* START Supplied entries *
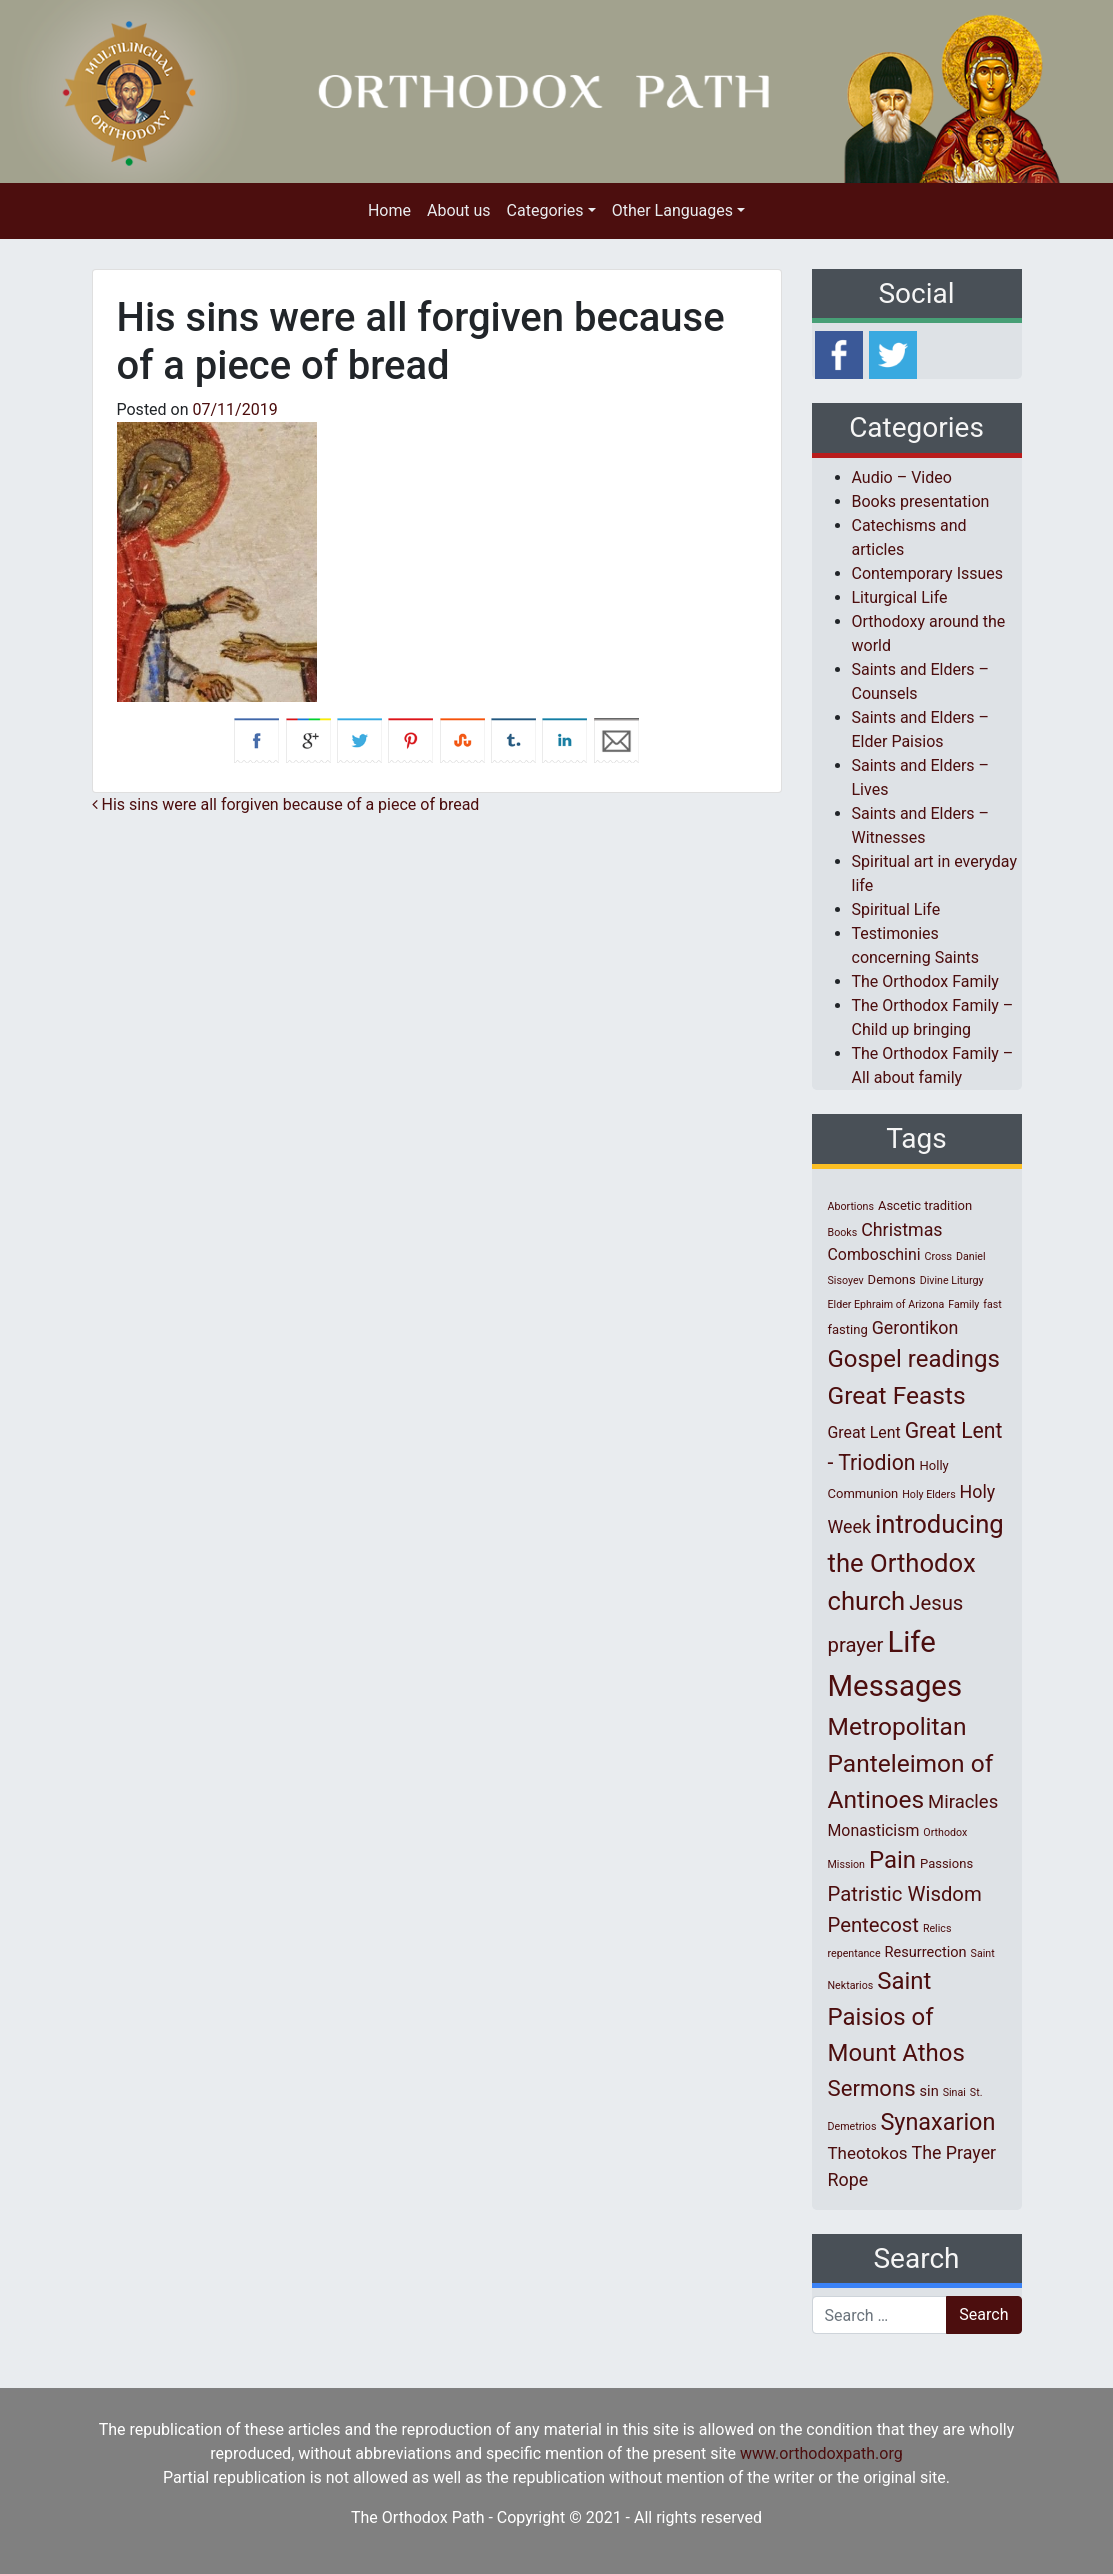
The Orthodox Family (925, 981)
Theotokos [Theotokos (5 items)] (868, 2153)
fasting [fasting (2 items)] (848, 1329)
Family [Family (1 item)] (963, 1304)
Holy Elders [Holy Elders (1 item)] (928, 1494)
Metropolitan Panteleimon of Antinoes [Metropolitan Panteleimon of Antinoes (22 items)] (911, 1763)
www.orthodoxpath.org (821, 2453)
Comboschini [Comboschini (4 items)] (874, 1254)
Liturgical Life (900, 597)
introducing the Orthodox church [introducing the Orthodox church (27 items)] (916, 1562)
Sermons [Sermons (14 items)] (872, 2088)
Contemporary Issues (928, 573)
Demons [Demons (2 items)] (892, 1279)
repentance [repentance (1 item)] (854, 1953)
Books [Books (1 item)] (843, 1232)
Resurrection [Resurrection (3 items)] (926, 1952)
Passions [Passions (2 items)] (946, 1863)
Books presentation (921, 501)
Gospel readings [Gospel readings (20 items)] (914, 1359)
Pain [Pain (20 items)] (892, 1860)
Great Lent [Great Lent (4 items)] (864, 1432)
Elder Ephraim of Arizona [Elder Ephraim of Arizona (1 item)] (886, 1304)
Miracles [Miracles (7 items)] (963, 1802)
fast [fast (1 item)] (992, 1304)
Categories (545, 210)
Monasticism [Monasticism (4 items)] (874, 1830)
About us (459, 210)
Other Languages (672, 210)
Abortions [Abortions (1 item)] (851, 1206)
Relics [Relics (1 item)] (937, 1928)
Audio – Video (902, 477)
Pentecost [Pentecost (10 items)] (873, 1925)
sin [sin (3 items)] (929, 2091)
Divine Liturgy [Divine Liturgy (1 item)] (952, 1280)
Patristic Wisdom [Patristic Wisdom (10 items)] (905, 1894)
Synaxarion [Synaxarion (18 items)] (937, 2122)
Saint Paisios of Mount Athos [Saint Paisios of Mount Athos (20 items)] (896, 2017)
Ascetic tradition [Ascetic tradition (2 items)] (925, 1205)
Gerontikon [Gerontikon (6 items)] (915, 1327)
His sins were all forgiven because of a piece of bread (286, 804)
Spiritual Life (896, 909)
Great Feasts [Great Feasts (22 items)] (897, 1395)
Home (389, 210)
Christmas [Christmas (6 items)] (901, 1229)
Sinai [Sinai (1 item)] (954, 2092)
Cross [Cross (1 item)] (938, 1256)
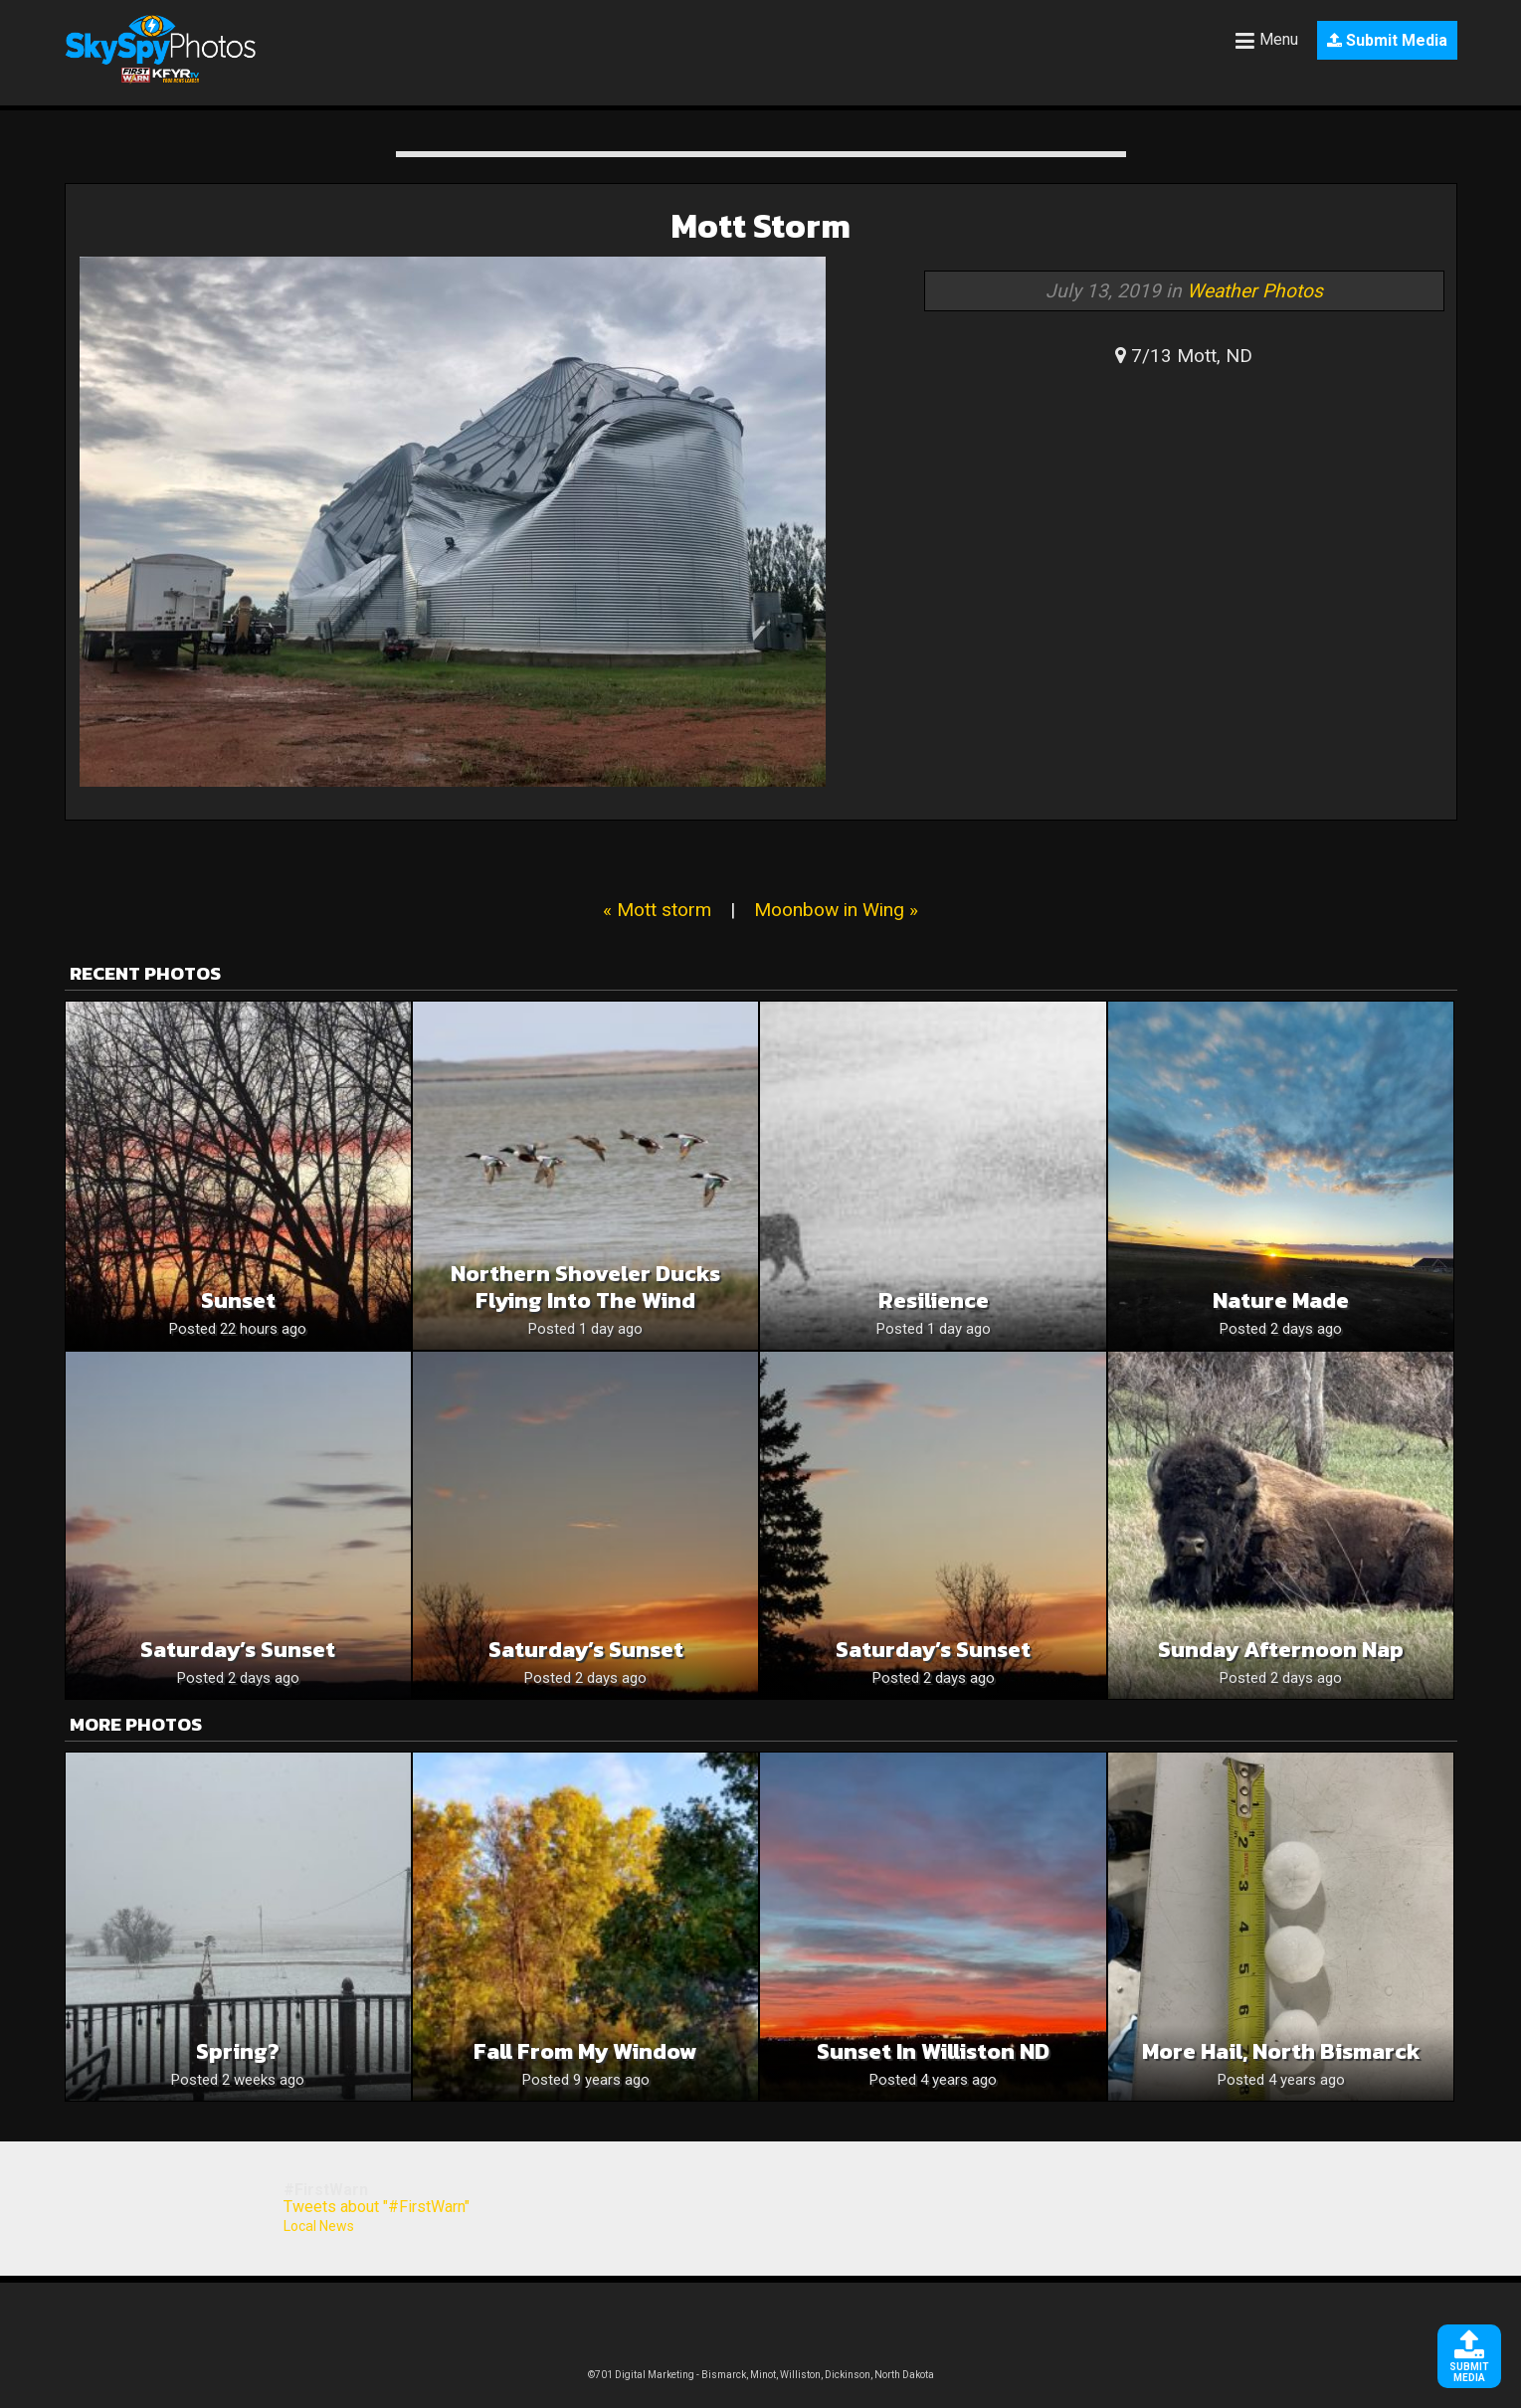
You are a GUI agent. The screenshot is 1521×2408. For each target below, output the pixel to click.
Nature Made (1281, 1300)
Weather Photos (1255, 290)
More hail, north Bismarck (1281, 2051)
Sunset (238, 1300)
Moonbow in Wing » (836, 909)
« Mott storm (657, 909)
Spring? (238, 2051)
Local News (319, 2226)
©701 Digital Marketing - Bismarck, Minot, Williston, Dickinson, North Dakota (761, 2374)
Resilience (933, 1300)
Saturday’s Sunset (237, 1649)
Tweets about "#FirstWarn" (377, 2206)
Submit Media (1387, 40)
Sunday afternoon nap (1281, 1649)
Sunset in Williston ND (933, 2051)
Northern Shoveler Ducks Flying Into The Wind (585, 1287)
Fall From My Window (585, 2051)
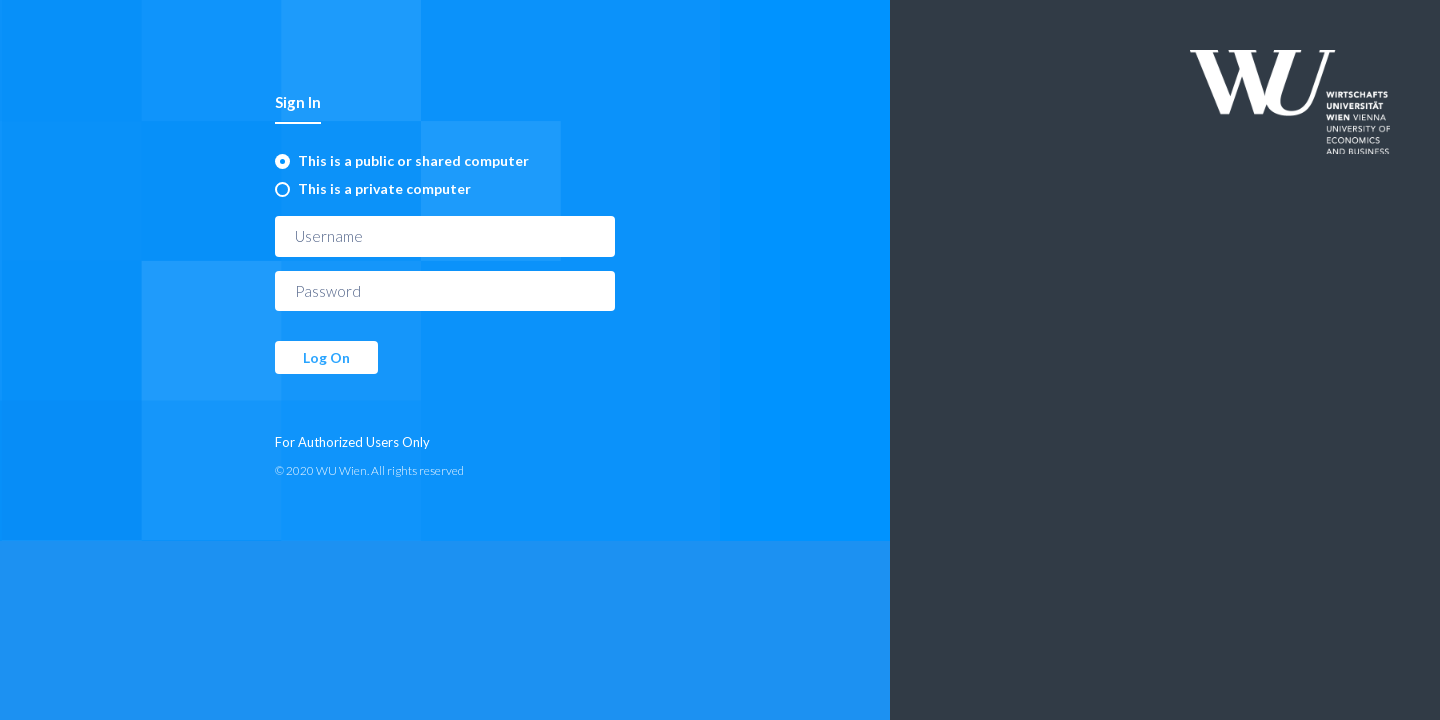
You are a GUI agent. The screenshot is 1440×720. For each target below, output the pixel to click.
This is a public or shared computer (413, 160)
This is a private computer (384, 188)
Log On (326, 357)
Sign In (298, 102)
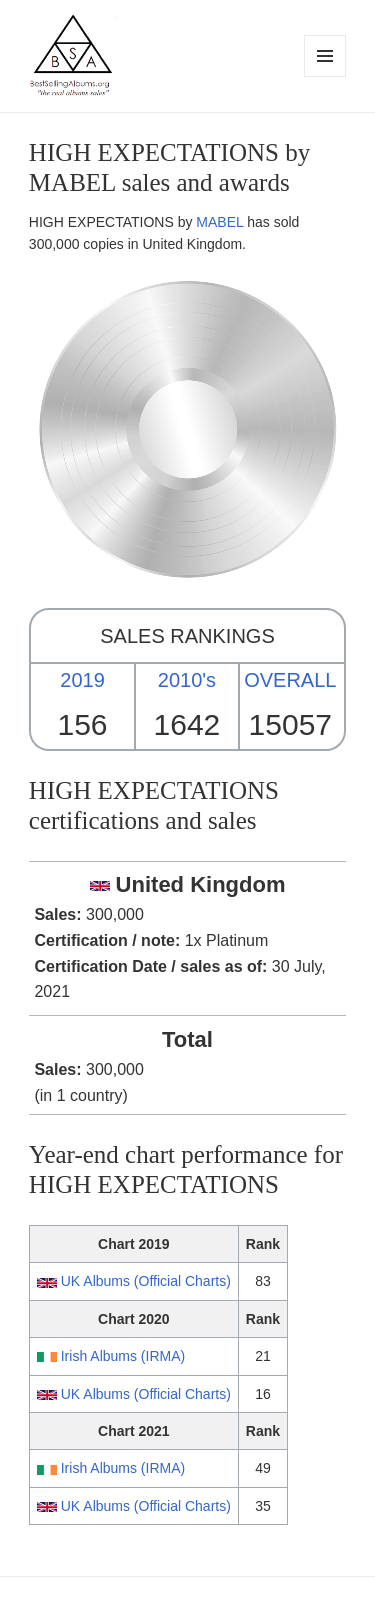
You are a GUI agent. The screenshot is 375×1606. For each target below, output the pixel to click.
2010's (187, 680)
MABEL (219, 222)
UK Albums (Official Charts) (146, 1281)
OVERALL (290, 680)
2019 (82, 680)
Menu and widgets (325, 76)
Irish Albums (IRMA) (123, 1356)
* END Supplied entries *
- _What to work on_: Turn the material above into a two-column CSV headed input and output, with one row for each answer it gives. Put the text in input and its answer in output, each in a quoted field with line breaks replaced by spaces, and leave out the pictures.

- _Full output_:
input,output
"The Orthodox Family","(925, 981)"
"Theotokos [Theotokos (5 items)]","(868, 2153)"
"fasting [fasting (2 items)]","(848, 1329)"
"Family [Family (1 item)]","(963, 1304)"
"Holy Elders [Holy Elders (1 item)]","(928, 1494)"
"Metropolitan Panteleimon of Antinoes [Metropolitan Panteleimon of Antinoes (22 items)]","(911, 1763)"
"www.orthodoxpath.org","(821, 2453)"
"Comboschini [Comboschini (4 items)]","(874, 1254)"
"Liturgical Life","(900, 597)"
"introducing the Orthodox church [introducing the Orthodox church (27 items)]","(916, 1562)"
"Sermons [Sermons (14 items)]","(872, 2088)"
"Contemporary Issues","(928, 573)"
"Demons [Demons (2 items)]","(892, 1279)"
"repentance [repentance (1 item)]","(854, 1953)"
"Books [Books (1 item)]","(843, 1232)"
"Resurrection [Resurrection (3 items)]","(926, 1952)"
"Passions [Passions (2 items)]","(946, 1863)"
"Books presentation","(921, 501)"
"Gospel readings [Gospel readings (20 items)]","(914, 1359)"
"Pain [Pain (20 items)]","(892, 1860)"
"Great Lent [Great Lent (4 items)]","(864, 1432)"
"Elder Ephraim of Arizona [Elder Ephraim of Arizona (1 item)]","(886, 1304)"
"Miracles [Miracles (7 items)]","(963, 1802)"
"fast [fast (1 item)]","(992, 1304)"
"Categories","(545, 210)"
"Monasticism [Monasticism (4 items)]","(874, 1830)"
"About us","(459, 210)"
"Other Languages","(672, 210)"
"Abortions [Abortions (1 item)]","(851, 1206)"
"Relics [Relics (1 item)]","(937, 1928)"
"Audio – Video","(902, 477)"
"Pentecost [Pentecost (10 items)]","(873, 1925)"
"sin [sin (3 items)]","(929, 2091)"
"Divine Liturgy [Divine Liturgy (1 item)]","(952, 1280)"
"Patristic Wisdom [Patristic Wisdom (10 items)]","(905, 1894)"
"Synaxarion [Synaxarion (18 items)]","(937, 2122)"
"Saint Paisios of Mount Athos [Saint Paisios of Mount Athos (20 items)]","(896, 2017)"
"Ascetic tradition [Ascetic tradition (2 items)]","(925, 1205)"
"Gerontikon [Gerontikon (6 items)]","(915, 1327)"
"His sins were all forgiven because of a piece of bread","(286, 804)"
"Spiritual Life","(896, 909)"
"Great Feasts [Great Feasts (22 items)]","(897, 1395)"
"Home","(389, 210)"
"Christmas [Christmas (6 items)]","(901, 1229)"
"Sinai [Sinai (1 item)]","(954, 2092)"
"Cross [Cross (1 item)]","(938, 1256)"
"You are a GUI agent. The screenshot is 1521×2408. For each target below, output the pixel to click. Nature Made","(1281, 1300)"
"Weather Photos","(1255, 290)"
"More hail, north Bismarck","(1281, 2051)"
"Sunset","(238, 1300)"
"Moonbow in Wing »","(836, 909)"
"« Mott storm","(657, 909)"
"Spring?","(238, 2051)"
"Local News","(319, 2226)"
"©701 Digital Marketing - Bismarck, Minot, Williston, Dickinson, North Dakota","(761, 2374)"
"Resilience","(933, 1300)"
"Saturday’s Sunset","(237, 1649)"
"Tweets about ""#FirstWarn""","(377, 2206)"
"Submit Media","(1387, 40)"
"Sunday afternoon nap","(1281, 1649)"
"Sunset in Williston ND","(933, 2051)"
"Northern Shoveler Ducks Flying Into The Wind","(585, 1287)"
"Fall From My Window","(585, 2051)"
"You are a GUI agent. The screenshot is 1440×720. For each target below, output the pixel to click. This is a public or shared computer","(413, 160)"
"This is a private computer","(384, 188)"
"Log On","(326, 357)"
"Sign In","(298, 102)"
"You are a GUI agent. The screenshot is 375×1606. For each target below, output the pixel to click. 2010's","(187, 680)"
"MABEL","(219, 222)"
"UK Albums (Official Charts)","(146, 1281)"
"OVERALL","(290, 680)"
"2019","(82, 680)"
"Menu and widgets","(325, 76)"
"Irish Albums (IRMA)","(123, 1356)"